The records below should be printed once more, exactly as they appear.

(Pixel coordinate grounding data)
------------------------------------------------------------

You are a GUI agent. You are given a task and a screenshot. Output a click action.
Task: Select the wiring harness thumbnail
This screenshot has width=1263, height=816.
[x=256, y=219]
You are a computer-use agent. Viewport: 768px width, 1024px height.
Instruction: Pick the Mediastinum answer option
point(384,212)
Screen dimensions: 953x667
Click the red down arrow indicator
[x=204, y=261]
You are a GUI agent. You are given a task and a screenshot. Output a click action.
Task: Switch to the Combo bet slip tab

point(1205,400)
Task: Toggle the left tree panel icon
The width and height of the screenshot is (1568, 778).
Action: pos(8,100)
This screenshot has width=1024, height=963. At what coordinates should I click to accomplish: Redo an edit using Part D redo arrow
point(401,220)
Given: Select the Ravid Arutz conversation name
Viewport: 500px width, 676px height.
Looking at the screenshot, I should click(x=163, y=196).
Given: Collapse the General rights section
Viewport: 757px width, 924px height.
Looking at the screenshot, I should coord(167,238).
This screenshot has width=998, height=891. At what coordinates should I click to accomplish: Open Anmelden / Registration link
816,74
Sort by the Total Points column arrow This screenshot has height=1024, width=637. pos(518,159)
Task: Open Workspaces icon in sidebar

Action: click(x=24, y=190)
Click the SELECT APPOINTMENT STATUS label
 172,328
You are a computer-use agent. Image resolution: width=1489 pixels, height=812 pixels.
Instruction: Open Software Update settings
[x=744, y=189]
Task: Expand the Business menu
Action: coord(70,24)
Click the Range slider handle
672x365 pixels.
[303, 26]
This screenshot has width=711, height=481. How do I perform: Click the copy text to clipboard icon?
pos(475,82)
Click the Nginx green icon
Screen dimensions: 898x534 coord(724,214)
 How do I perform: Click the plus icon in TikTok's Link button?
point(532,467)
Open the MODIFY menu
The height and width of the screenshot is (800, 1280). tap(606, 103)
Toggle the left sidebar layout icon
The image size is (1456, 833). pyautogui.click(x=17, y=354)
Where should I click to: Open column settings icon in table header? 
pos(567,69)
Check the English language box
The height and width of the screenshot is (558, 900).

------------------------------------------------------------

(Problem solution)
You are a GUI agent. You are given a task and a screenshot. Output a click action.
Task: Select the wiring harness thumbnail
This screenshot has width=1263, height=816.
[x=256, y=219]
You are a computer-use agent. Viewport: 768px width, 1024px height.
Instruction: Pick the Mediastinum answer option
point(384,212)
Screen dimensions: 953x667
Click the red down arrow indicator
[x=204, y=261]
You are a GUI agent. You are given a task and a screenshot. Output a click action.
Task: Switch to the Combo bet slip tab

point(1205,400)
Task: Toggle the left tree panel icon
The width and height of the screenshot is (1568, 778).
Action: pos(8,100)
This screenshot has width=1024, height=963. At what coordinates should I click to accomplish: Redo an edit using Part D redo arrow
point(401,220)
Given: Select the Ravid Arutz conversation name
Viewport: 500px width, 676px height.
Looking at the screenshot, I should click(x=163, y=196).
Given: Collapse the General rights section
Viewport: 757px width, 924px height.
Looking at the screenshot, I should coord(167,238).
This screenshot has width=998, height=891. At what coordinates should I click to accomplish: Open Anmelden / Registration link
816,74
Sort by the Total Points column arrow This screenshot has height=1024, width=637. pos(518,159)
Task: Open Workspaces icon in sidebar

Action: click(x=24, y=190)
Click the SELECT APPOINTMENT STATUS label
 172,328
You are a computer-use agent. Image resolution: width=1489 pixels, height=812 pixels.
Instruction: Open Software Update settings
[x=744, y=189]
Task: Expand the Business menu
Action: coord(70,24)
Click the Range slider handle
672x365 pixels.
[303, 26]
This screenshot has width=711, height=481. How do I perform: Click the copy text to clipboard icon?
pos(475,82)
Click the Nginx green icon
Screen dimensions: 898x534 coord(724,214)
 How do I perform: Click the plus icon in TikTok's Link button?
point(532,467)
Open the MODIFY menu
The height and width of the screenshot is (800, 1280). tap(606, 103)
Toggle the left sidebar layout icon
The image size is (1456, 833). pyautogui.click(x=17, y=354)
Where should I click to: Open column settings icon in table header? 
pos(567,69)
Check the English language box
The height and width of the screenshot is (558, 900).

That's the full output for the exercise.